Friday 23 November 2018

Ends and Odds: The Ravings of An Old man by Dave Jaffe. Part One of 'Two Chhers For The Hippies.

    Two Cheers For The Hippies' by Dave Jaffe. Part One.






              In 1967, journalist Jack Newfield wrote a story on the hippies that appeared in 'The Nation' magazine. "Two cheers for the hippies" wrote Newfield, who was a left leaning journalist. Back then he was a regular writer for the alternative New York based paper 'The Village Voice'.
     Newfield liked the lifestyle of the hippies. He was glad that these mostly young people had cast off the trappings of the middle class. Yet he couldn't endorse their contempt for political issues. Back in 1967 in the United States, African Americans struggled for social justice. Young American men were being drafted into the U.S. armed forces and then shipped off to fight, kill and die in Vietnam.

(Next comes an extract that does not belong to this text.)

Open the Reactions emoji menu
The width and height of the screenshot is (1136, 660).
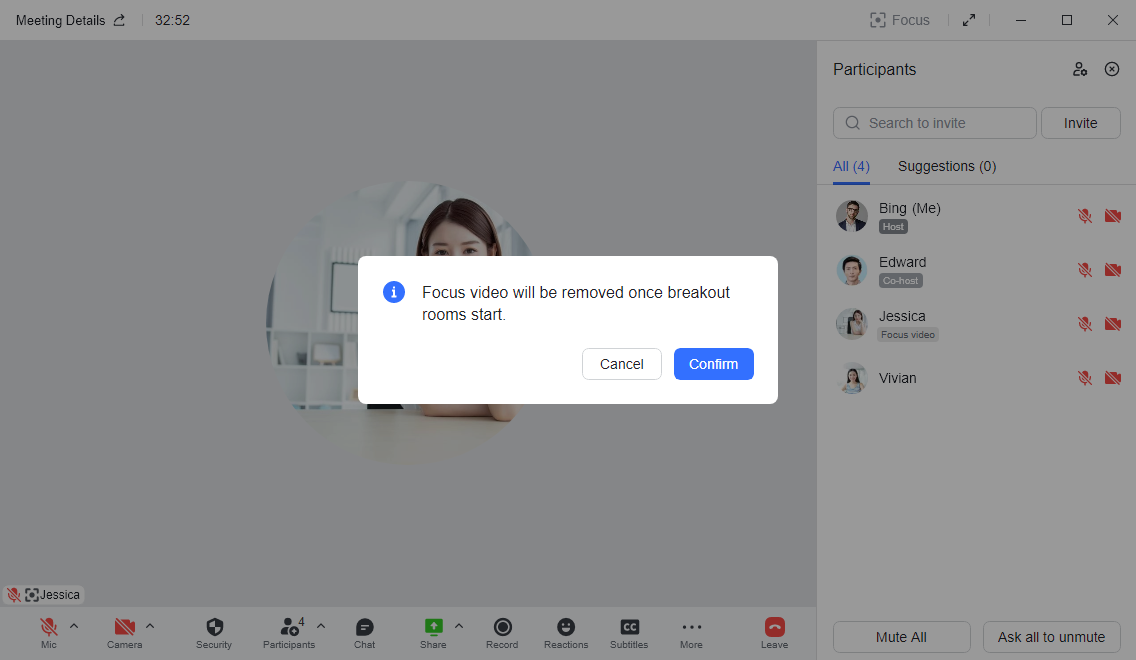[x=566, y=628]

     An American anti-war movement was urging young American men to defy the draft. "Women should say yes to men who say no," said folksinger Joan Baez. The hippies rarely joined political demos. Tens of thousands of young hippies dropped out of suburbia - at least for a time. They swarmed into places like San Francisco's Haight Ashberry district, Yorkville in Toronto, New York City's East Village and the Kitsilano area of  Vancouver. Here they crashed or lived in what they called "pads". They smoked marijuana, and took L.S.D. or Lysergic Acid Diethylamide, which they soon called "acid". They let their hair grow long and dressed in colourful clothes. They scorned the working majority that they called "straights".

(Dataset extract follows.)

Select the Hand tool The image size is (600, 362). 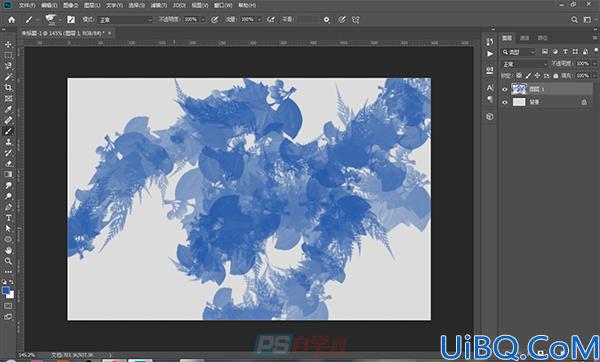(8, 251)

      "Tune in, turn on and drop out," said one of the chief advocates of dropping  out and  taking L.S.D., namely Timothy Leary. Jerry Rubin back then, was a young uptight left leaning politico. Rubin was a post graduate student at the university of California in Berkeley. Berkeley sat right across the San Francisco bay from Haight Ashberry. "In the midsixties," Rubin recalled, "came the emergence of the hippies, dropping out of school, getting high on grass and acid, communicating with God and creating a new lifestyle."
    Rubin scorned liberals like Jack Newfield but the hippies impressed him. He joined them at their grand gatherings called 'Be Ins". Rubin then moved to New York City to start a new revolutionary group called "yippies". Yippes fused the hippie life style with revolutionary politics.